Written request: Repeat the entries from the line containing "Switch to the 处理中订单 tab" through the line containing "coord(200,578)", substituting "responsive design toolbar" for "device emulation toolbar" and changing nothing else. Omit the pictures.

Material to process:
━━━━

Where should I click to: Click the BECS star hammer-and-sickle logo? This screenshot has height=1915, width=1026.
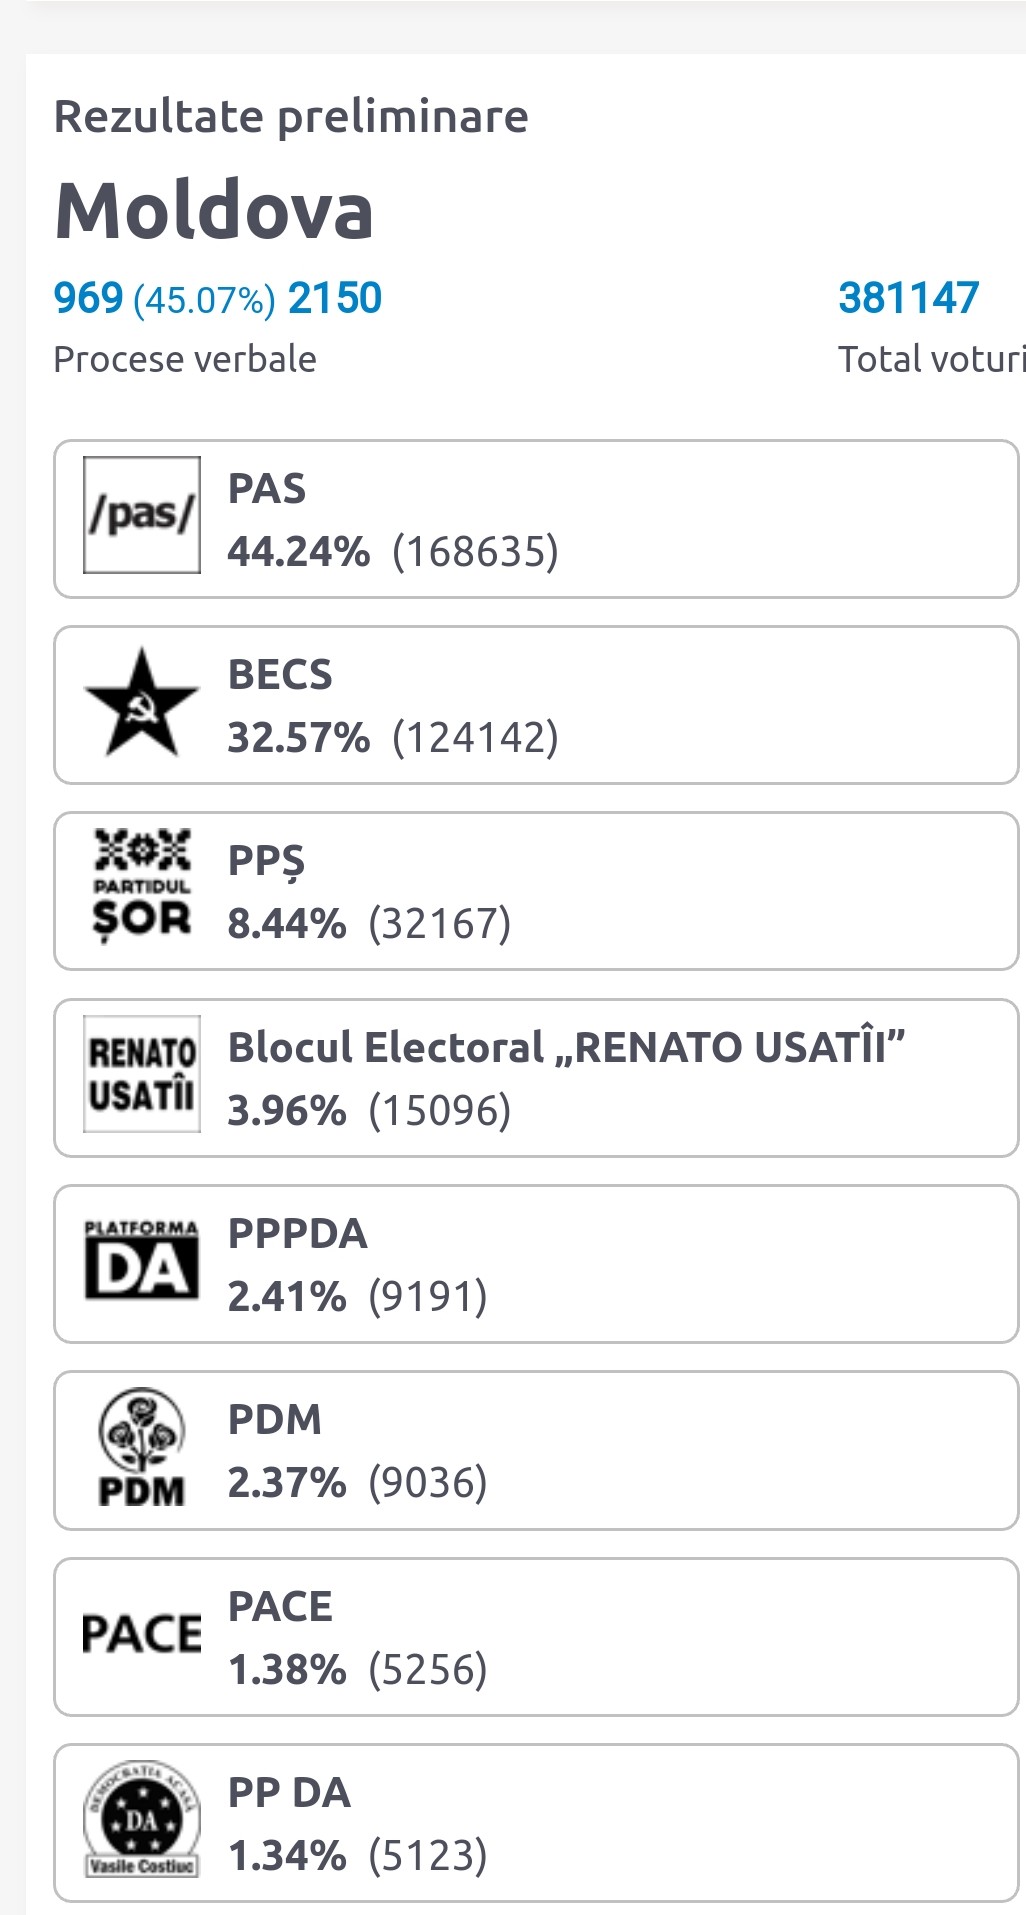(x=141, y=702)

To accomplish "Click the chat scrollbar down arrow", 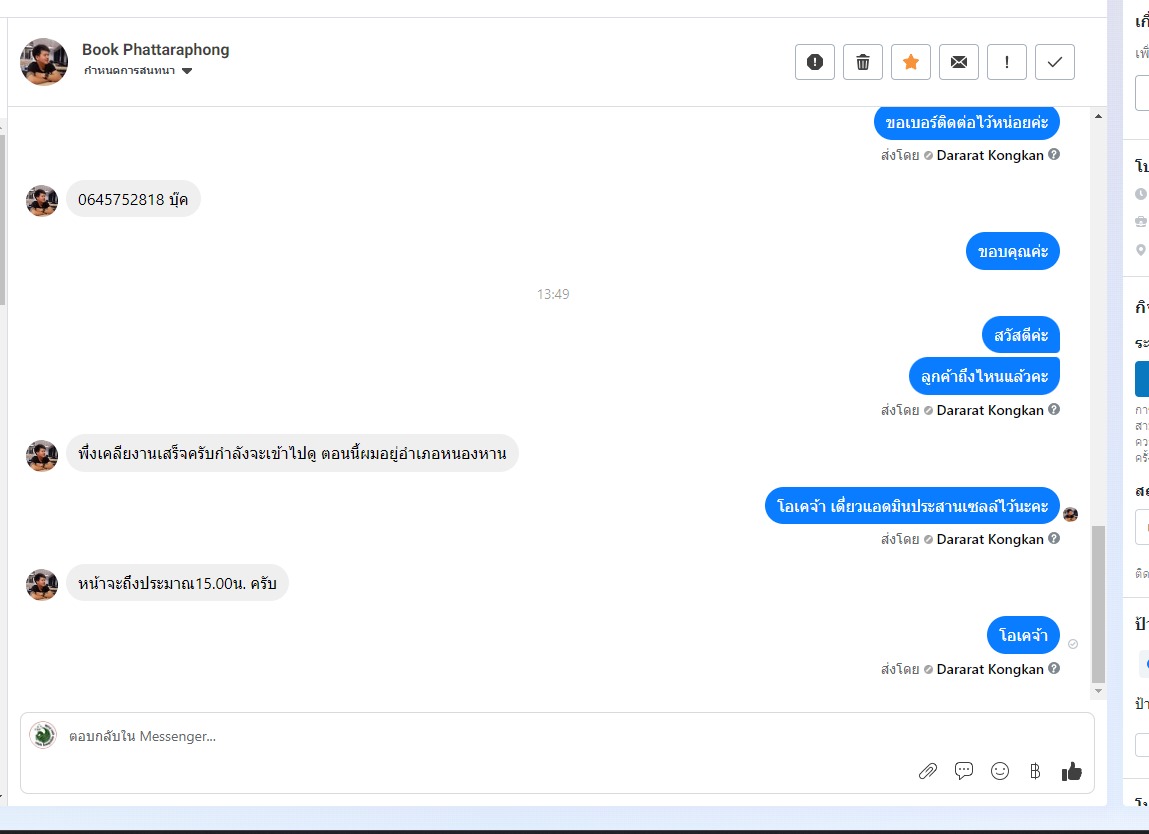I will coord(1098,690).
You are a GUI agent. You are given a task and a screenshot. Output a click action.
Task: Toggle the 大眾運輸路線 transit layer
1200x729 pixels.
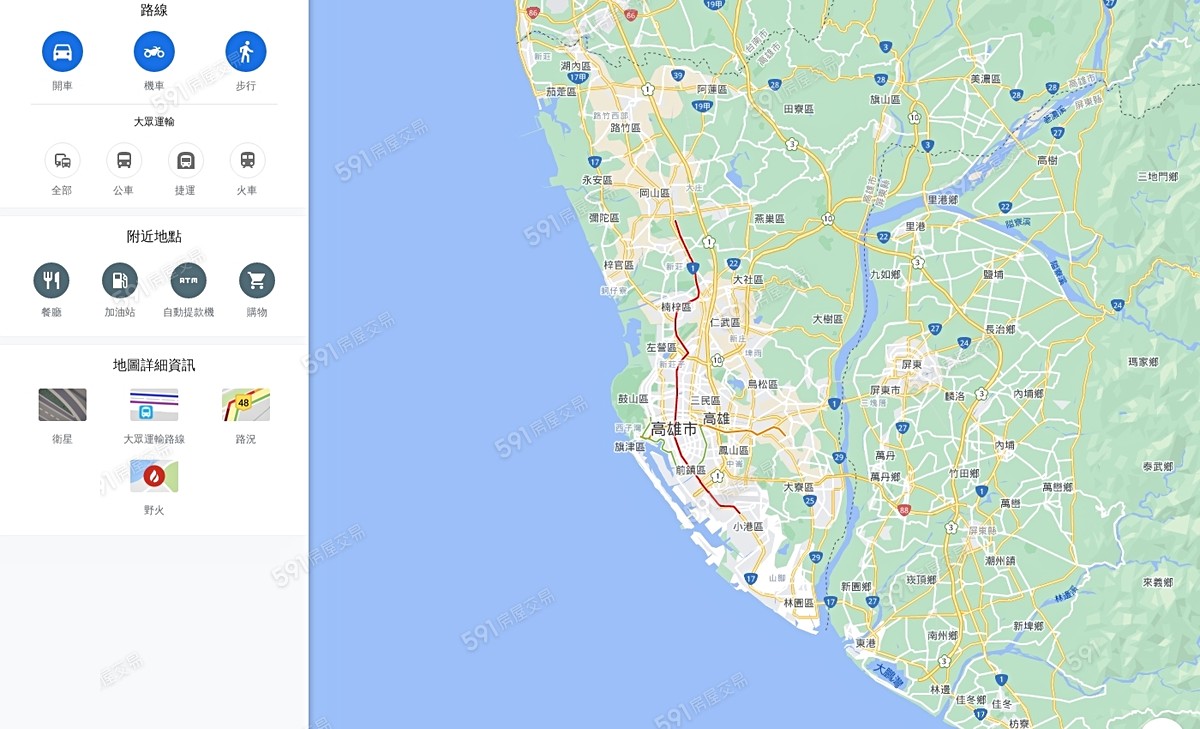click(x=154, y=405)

━━━━

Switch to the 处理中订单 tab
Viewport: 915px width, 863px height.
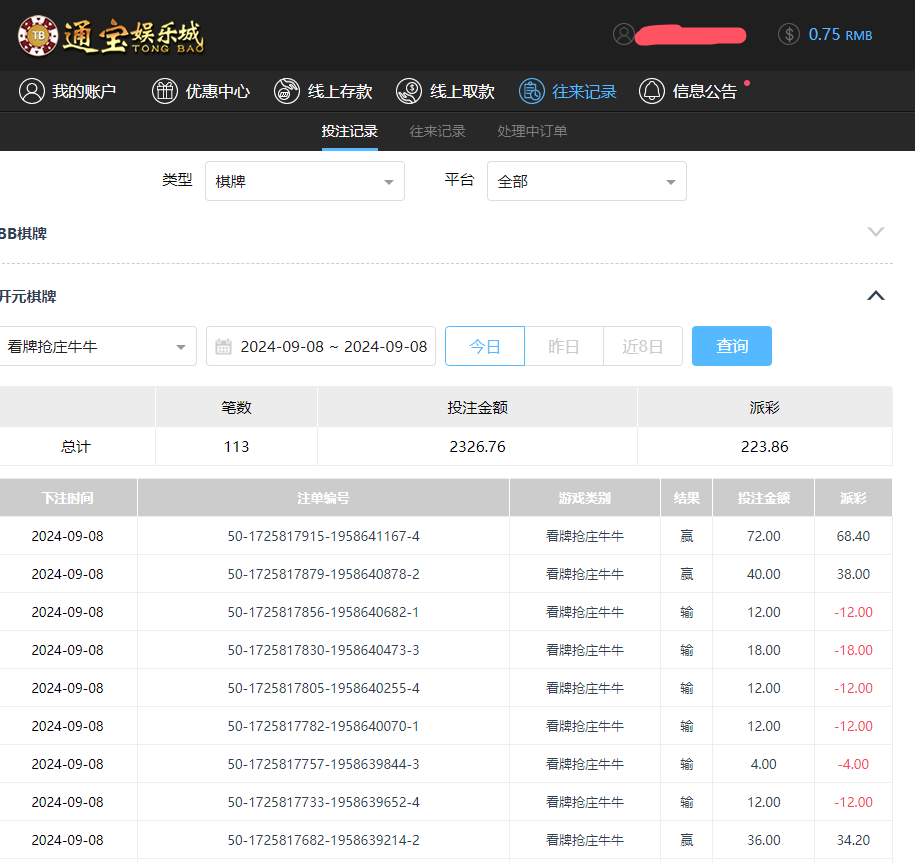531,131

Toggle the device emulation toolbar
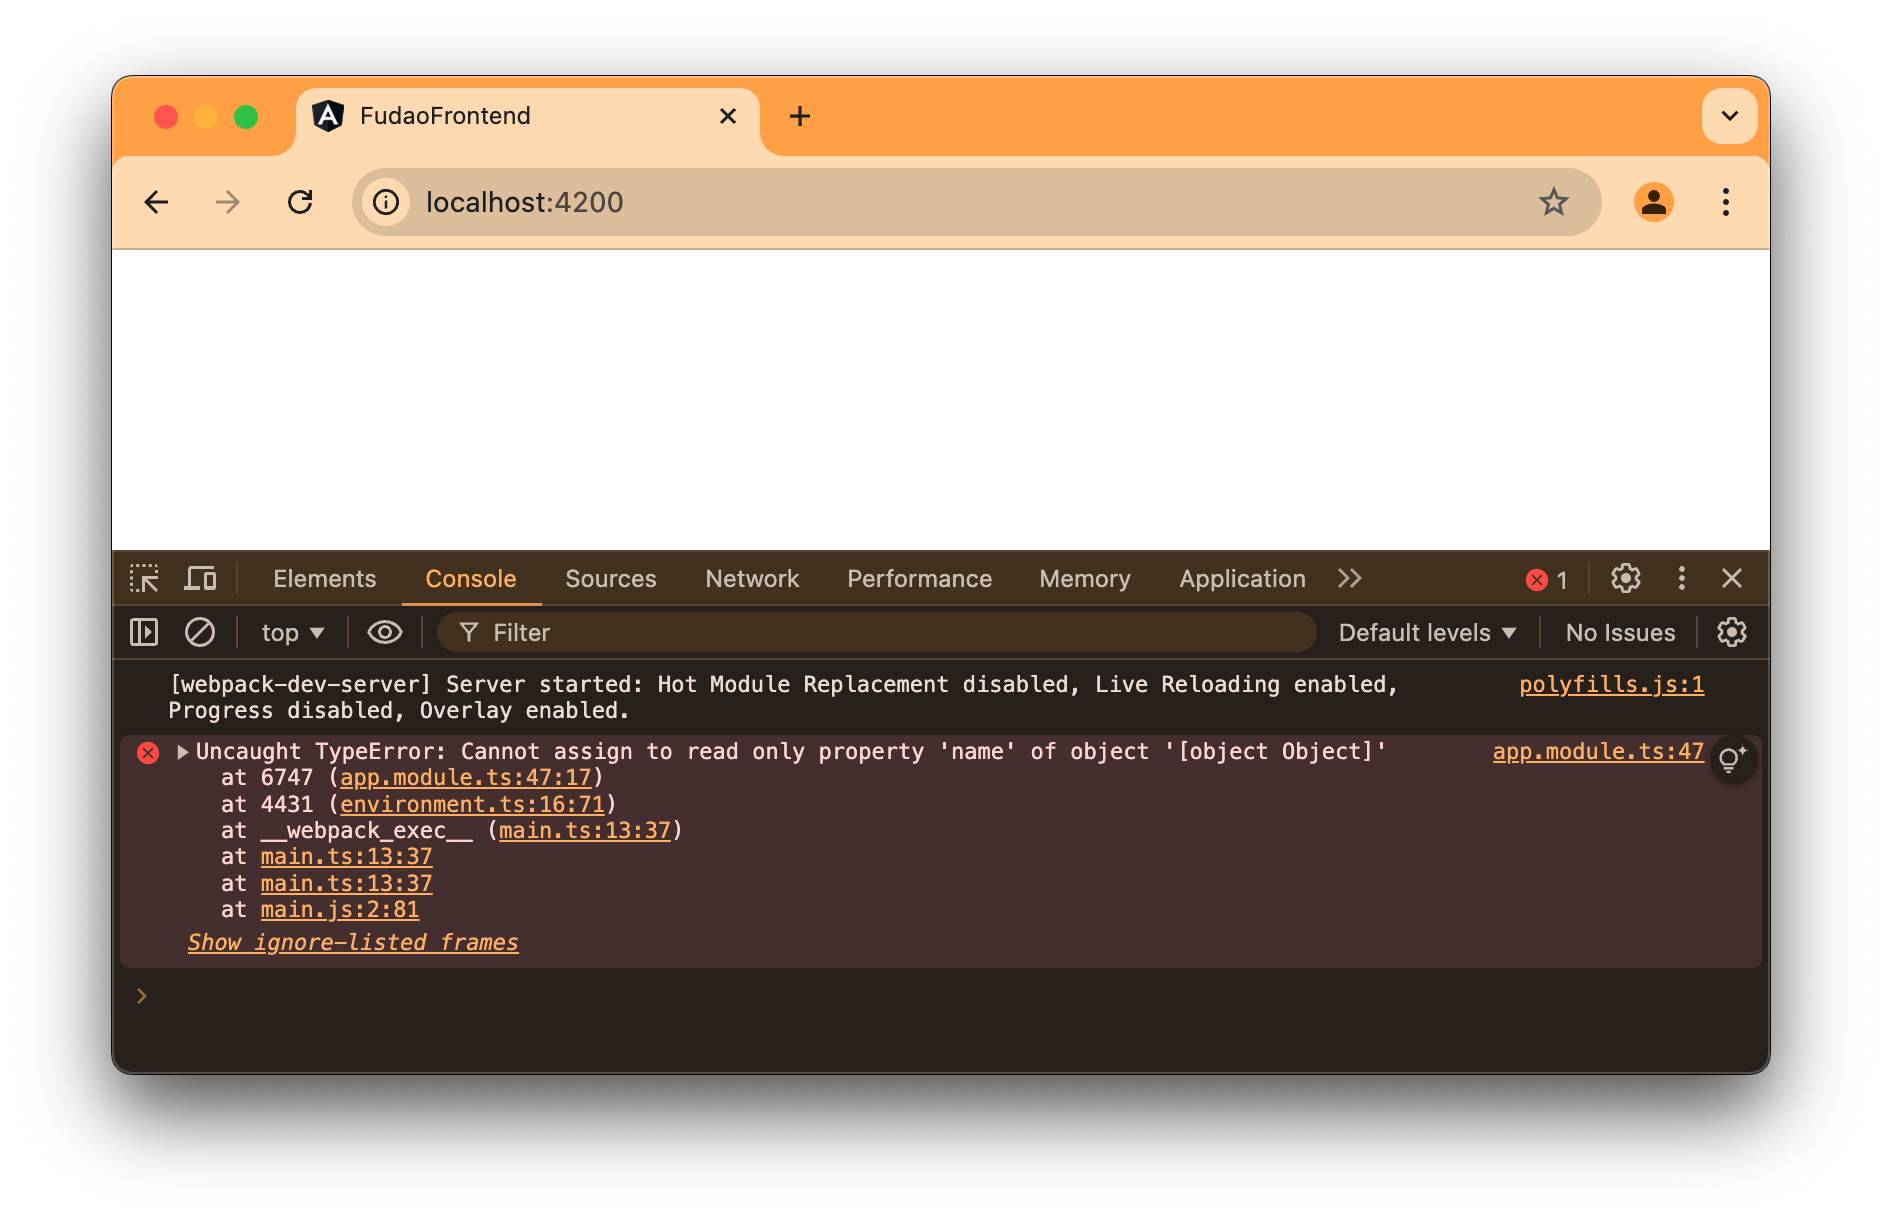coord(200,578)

━━━━

Solution to this exercise:
Switch to the 处理中订单 tab
Viewport: 915px width, 863px height.
531,131

Toggle the responsive design toolbar
coord(200,578)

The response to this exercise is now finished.